The prestigious American Film Institute — a nonprofit group promoting film heritage — loves to make lists: the 100 greatest movies; 100 greatest comedies; greatest thrillers; greatest stars; greatest movie-quotes — and a whole lot more.
In the early 2000s, when AFI announced their forthcoming roster of 100 greatest heroes & villains, some friends and I debated whether James Bond or Indiana Jones would land in the top spot.
Both of our guesses were wrong, it turned out.
Since these “Weird Word” columns are currently handling Harper Lee’s novel To Kill a Mockingbird, you can probably guess AFI’s No. 1 hero….
That’s right: Atticus Finch.
It’s just one more fascinating detail on what I like to call “America’s favorite novel.” When I re-read it last month for the umpteenth time, I couldn’t help noticing numerous unfamiliar words; and so, given the wide familiarity with this book, I’ve been using those for several of our recent vocabulary columns.
Here’s another batch from Part II. (We’ve been taking them in order from the book.)
Amanuensis (uh-man-yoo-EN-siss, noun) – Old-fashioned synonym for “secretary” — containing the Latin root man(u), meaning “hand.” (See manual, manicure, manipulate … even manure!) But the definition doesn’t explain why it’s the name of a social group in the novel.
I can only guess it’s because the club members are women, who would commonly have had that job during the novel’s Depression-era setting. But while the formidable Alexandra (aunt to narrator Scout) joins as club secretary, that is certainly not her real-world job; I doubt she’d be caught dead taking dictation. (In fact, she’s usually the one giving it….)
Shinny (SHIH-nee, noun) – This normally designates an informal hockey game — though as a verb it can mean “to climb something” (as in, “shinny up that tree!”). Yet in Mockingbird, it cannot refer to either of these things. In Chap. 13, for example, Scout tells us, “Miss Maudie Atkinson baked a lane cake so loaded with shinny it made me tight.”
As long as you know that tight is slang for “drunk,” this sentence is a perfect example of context defining the word.
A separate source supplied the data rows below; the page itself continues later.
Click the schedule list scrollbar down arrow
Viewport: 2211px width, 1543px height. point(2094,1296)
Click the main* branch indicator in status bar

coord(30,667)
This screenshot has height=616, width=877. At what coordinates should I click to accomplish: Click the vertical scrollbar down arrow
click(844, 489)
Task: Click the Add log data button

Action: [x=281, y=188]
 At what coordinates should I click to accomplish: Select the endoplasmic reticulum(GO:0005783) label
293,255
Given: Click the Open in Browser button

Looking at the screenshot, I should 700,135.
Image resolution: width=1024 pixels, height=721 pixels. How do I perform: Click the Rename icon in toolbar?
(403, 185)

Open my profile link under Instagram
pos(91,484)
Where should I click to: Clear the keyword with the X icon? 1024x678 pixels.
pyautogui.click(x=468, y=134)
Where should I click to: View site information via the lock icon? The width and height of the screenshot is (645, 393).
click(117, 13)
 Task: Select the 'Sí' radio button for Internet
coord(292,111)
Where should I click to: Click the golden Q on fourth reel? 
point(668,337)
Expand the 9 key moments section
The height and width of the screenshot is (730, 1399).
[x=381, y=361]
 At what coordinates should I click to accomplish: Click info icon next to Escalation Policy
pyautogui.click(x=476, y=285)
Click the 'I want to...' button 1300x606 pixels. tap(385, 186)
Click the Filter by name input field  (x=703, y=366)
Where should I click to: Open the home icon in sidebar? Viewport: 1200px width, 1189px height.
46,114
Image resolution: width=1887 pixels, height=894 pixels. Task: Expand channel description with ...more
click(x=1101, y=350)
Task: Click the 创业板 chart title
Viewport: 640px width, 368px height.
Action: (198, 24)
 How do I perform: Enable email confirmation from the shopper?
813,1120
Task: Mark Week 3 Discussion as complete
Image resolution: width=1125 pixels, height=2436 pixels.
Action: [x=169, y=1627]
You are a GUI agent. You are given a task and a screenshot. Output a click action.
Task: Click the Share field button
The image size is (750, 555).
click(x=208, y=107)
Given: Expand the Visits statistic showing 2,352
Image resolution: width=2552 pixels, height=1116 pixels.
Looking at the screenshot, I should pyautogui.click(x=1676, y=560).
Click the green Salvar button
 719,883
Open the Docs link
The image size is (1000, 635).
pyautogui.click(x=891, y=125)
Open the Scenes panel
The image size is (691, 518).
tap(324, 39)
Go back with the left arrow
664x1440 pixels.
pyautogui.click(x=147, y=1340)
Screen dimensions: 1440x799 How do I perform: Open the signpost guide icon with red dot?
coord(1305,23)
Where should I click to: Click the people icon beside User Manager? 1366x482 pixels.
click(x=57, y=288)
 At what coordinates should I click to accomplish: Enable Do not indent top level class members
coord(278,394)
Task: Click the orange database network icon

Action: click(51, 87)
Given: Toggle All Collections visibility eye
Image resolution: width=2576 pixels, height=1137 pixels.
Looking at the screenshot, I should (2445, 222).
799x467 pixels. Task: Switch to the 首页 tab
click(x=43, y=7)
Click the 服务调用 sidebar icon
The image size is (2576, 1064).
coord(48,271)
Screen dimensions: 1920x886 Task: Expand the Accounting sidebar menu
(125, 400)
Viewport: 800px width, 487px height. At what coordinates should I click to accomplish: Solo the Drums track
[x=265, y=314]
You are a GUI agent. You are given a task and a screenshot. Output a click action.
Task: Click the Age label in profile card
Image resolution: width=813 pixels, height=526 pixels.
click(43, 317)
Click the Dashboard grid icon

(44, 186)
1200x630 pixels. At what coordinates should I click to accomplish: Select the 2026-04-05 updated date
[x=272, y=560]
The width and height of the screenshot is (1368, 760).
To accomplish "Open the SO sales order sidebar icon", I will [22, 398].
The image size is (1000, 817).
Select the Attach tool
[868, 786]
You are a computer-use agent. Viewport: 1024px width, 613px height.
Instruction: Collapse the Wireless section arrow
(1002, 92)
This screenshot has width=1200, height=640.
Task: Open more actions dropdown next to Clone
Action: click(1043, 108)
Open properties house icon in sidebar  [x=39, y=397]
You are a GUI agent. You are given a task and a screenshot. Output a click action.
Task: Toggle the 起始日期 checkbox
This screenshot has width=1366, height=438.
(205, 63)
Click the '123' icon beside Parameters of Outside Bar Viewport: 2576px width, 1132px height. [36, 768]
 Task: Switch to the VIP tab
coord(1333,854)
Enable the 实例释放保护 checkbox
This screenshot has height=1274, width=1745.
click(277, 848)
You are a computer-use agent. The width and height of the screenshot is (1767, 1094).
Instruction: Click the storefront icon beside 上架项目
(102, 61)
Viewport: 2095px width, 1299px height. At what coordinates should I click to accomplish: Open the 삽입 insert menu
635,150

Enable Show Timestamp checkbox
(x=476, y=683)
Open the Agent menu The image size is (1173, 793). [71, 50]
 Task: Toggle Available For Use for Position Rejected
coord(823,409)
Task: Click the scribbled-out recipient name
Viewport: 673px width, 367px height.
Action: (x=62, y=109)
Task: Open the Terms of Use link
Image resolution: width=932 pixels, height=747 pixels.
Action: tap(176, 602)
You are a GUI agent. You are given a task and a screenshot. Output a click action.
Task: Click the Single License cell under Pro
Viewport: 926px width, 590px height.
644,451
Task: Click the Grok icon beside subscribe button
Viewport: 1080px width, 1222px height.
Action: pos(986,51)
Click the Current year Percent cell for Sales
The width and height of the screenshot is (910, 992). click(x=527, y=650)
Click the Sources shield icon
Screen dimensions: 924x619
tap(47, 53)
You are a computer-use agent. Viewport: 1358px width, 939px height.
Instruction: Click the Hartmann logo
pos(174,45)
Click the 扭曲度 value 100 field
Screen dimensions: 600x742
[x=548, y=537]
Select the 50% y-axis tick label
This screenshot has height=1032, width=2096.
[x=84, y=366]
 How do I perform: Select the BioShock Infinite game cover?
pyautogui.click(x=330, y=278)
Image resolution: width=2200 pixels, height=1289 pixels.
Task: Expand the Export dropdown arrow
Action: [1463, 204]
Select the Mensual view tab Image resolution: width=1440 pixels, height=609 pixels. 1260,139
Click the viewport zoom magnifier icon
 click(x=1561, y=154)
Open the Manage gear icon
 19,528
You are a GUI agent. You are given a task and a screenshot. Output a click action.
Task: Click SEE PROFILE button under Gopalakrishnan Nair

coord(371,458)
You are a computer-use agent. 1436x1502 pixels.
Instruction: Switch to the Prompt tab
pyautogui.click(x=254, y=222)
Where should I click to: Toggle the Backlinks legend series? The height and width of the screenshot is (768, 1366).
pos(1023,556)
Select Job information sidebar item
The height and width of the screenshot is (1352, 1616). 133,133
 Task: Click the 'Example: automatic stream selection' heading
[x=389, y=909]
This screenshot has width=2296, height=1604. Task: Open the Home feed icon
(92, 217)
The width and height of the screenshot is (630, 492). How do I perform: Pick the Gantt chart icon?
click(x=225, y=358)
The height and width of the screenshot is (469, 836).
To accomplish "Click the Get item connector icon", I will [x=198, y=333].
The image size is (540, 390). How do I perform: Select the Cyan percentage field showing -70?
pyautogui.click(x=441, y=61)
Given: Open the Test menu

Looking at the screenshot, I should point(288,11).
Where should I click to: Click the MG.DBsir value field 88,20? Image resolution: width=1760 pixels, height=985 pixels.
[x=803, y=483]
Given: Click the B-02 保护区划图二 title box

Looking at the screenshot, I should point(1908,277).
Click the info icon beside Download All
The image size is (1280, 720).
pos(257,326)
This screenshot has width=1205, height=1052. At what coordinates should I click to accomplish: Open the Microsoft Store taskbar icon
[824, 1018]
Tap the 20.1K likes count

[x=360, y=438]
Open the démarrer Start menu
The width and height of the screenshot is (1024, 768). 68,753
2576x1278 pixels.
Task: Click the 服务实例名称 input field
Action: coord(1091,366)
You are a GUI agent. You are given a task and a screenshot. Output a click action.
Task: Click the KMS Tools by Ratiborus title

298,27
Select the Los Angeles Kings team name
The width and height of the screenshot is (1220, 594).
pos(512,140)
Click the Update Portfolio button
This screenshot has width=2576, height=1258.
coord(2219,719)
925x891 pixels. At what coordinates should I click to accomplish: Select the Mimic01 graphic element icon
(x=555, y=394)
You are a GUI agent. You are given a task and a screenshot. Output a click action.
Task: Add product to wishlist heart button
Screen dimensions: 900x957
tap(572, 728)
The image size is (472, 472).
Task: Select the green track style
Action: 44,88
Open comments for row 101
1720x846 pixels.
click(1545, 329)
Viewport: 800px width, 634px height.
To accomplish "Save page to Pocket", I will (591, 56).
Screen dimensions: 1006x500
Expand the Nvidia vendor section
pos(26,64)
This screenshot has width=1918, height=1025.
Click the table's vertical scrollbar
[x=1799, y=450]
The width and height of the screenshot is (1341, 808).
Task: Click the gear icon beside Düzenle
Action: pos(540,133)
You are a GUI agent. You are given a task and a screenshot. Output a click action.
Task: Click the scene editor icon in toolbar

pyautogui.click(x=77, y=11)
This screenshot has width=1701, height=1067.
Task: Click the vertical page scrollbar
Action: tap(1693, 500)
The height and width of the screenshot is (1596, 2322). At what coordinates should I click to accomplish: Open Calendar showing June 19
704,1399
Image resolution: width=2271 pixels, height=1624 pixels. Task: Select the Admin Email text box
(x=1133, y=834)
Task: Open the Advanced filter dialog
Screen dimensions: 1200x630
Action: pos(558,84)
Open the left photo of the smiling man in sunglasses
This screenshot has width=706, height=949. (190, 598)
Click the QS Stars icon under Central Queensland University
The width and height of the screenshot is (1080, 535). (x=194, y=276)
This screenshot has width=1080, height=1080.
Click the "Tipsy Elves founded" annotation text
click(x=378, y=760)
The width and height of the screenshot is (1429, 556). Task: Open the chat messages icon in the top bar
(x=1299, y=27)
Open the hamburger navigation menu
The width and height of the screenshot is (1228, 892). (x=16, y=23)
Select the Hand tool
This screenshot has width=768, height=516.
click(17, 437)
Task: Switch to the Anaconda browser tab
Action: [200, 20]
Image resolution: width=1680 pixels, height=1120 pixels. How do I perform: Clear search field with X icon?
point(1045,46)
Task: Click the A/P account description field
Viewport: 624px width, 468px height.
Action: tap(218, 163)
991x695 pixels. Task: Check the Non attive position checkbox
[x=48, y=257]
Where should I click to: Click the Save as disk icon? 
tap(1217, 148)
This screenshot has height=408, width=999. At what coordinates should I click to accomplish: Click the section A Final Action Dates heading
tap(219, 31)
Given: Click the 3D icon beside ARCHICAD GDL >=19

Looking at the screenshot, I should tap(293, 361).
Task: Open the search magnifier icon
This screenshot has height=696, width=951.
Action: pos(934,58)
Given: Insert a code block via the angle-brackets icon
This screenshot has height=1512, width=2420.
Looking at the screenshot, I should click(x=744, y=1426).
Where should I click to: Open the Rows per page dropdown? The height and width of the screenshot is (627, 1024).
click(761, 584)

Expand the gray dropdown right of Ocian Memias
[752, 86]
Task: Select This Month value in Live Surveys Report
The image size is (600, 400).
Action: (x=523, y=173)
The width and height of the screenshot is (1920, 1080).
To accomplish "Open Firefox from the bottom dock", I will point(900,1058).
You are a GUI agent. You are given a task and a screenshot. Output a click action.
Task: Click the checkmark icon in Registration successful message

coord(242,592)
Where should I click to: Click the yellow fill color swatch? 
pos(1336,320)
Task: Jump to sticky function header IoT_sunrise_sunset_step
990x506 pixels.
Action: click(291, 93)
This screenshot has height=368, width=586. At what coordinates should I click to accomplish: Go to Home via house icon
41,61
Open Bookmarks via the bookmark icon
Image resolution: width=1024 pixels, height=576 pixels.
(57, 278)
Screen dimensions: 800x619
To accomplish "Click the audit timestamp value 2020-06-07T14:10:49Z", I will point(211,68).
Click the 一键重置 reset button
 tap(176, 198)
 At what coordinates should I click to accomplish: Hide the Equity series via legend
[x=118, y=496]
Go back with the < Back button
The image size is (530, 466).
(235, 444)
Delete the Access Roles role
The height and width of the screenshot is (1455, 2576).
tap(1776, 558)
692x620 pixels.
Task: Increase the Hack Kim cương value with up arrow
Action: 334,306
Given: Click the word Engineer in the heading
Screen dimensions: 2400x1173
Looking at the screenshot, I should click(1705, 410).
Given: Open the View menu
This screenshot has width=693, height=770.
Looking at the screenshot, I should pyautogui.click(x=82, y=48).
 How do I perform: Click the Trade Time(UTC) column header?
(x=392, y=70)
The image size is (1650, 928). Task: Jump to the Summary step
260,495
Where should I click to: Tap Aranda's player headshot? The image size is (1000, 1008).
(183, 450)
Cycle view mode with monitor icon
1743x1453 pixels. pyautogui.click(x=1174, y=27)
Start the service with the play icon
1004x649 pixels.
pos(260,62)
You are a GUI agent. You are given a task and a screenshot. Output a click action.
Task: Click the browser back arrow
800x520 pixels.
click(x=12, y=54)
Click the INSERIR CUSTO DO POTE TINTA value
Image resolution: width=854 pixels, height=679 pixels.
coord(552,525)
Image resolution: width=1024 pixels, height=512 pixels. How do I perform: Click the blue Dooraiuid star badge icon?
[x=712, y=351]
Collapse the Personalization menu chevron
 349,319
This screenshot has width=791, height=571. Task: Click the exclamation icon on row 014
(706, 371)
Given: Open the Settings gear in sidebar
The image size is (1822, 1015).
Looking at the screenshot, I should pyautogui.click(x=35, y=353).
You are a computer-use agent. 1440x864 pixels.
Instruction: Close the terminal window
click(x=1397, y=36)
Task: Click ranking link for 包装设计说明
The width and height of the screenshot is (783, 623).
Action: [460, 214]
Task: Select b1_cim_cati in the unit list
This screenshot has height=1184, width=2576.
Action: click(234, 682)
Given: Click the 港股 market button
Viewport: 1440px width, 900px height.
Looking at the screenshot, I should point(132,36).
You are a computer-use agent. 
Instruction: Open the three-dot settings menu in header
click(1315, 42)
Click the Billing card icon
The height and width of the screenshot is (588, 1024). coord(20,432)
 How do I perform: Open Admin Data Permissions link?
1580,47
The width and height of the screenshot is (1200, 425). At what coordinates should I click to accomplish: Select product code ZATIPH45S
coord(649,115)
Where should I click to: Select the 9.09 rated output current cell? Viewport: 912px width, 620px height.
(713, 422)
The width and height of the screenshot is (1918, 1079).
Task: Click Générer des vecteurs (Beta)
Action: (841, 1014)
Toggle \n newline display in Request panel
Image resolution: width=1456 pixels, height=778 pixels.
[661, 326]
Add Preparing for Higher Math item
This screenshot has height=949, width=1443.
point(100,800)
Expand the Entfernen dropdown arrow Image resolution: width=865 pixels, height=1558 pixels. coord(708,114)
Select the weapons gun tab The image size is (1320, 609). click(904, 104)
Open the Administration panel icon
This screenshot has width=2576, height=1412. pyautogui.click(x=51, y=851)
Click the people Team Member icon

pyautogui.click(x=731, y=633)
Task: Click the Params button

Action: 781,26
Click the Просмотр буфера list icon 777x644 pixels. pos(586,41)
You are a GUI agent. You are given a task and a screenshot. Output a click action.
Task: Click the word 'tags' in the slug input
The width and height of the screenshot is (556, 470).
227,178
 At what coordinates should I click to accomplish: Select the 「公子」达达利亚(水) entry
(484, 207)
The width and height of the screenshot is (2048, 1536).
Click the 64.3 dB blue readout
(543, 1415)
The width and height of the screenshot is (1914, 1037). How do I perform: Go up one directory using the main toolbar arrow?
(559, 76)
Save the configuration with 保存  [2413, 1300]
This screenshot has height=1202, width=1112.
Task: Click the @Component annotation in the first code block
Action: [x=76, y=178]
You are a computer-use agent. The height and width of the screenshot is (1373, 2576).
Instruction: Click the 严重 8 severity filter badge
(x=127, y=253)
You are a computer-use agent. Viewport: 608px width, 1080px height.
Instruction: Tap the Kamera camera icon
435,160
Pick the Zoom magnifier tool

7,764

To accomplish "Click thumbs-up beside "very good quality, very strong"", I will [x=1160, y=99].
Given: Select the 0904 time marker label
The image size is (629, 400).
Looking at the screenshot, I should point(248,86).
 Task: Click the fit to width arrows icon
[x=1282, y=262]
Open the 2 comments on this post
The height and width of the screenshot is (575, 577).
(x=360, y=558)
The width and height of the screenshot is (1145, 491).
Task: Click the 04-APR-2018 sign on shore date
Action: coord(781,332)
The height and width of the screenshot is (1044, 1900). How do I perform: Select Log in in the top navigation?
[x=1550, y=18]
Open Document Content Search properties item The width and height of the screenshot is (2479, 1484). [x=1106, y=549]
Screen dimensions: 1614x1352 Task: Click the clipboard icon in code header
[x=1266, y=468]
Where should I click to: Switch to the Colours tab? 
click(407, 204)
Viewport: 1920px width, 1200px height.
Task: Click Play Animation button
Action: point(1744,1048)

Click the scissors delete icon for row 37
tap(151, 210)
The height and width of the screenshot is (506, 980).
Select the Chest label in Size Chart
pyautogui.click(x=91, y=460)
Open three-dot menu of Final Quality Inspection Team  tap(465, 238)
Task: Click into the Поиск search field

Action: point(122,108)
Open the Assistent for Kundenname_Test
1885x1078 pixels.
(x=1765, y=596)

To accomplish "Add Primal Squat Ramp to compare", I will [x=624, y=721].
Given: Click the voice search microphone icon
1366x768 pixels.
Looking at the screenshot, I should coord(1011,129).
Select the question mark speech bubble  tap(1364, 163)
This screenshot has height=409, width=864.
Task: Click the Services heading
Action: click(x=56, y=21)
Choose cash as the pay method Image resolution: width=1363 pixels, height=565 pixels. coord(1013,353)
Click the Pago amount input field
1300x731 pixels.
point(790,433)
Here (and later, when some boozed-up rednecks threaten Atticus), it’s is a colloquial form of “moonshine.”
As for “tight”: One of my source-books on American English indicates that our overstuffed language offers no less than 2000 synonyms for “drunk.” Weird Words covered some of those in 2023; you can find that list by searching at webbweekly.com for nimtopsical (yes, that’s one of the 2000).
Linotype (LIE-nuh-type, noun) – Though rightly capitalized as a trademark, Linotype is lowercase in Mockingbird, where it describes the typesetting machine used by the town’s lone newspaper (Chap. 15). This now-obsolete device was a revolution in its time.
Perhaps you’ve seen an ancient printing-press of the sort designed by Gutenberg: individual letters lined up by hand in a huge grid, all backwards, with ink smeared across them and then the paper placed on top to pick up the ink. The Linotype machine allowed that type to be dropped in place much faster — using a keyboard. That process was, in turn, later replaced by photographic typesetting — and then, of course, by digital.
Monkey puzzle (noun) – Also called the pewen or pinonero, this is an evergreen tree with large, sharp leaves — and it’s native to Chile, though they can be grown in the American South (Scout mentions seeing them in the Maycomb town square — Chap. 15). The origin of this nickname is uncertain — perhaps from its intertwining limbs (dictionary.com).
Privy (PRIH-vee, noun) – As an adjective, this is not an uncommon word; it means secret, personal, private or sharing in a secret (as in, “I’m not privy to that”). But … again in Chap. 15, Scout uses this as a noun — and it means, simply, “outhouse.” Its origin, of course, is from “private.”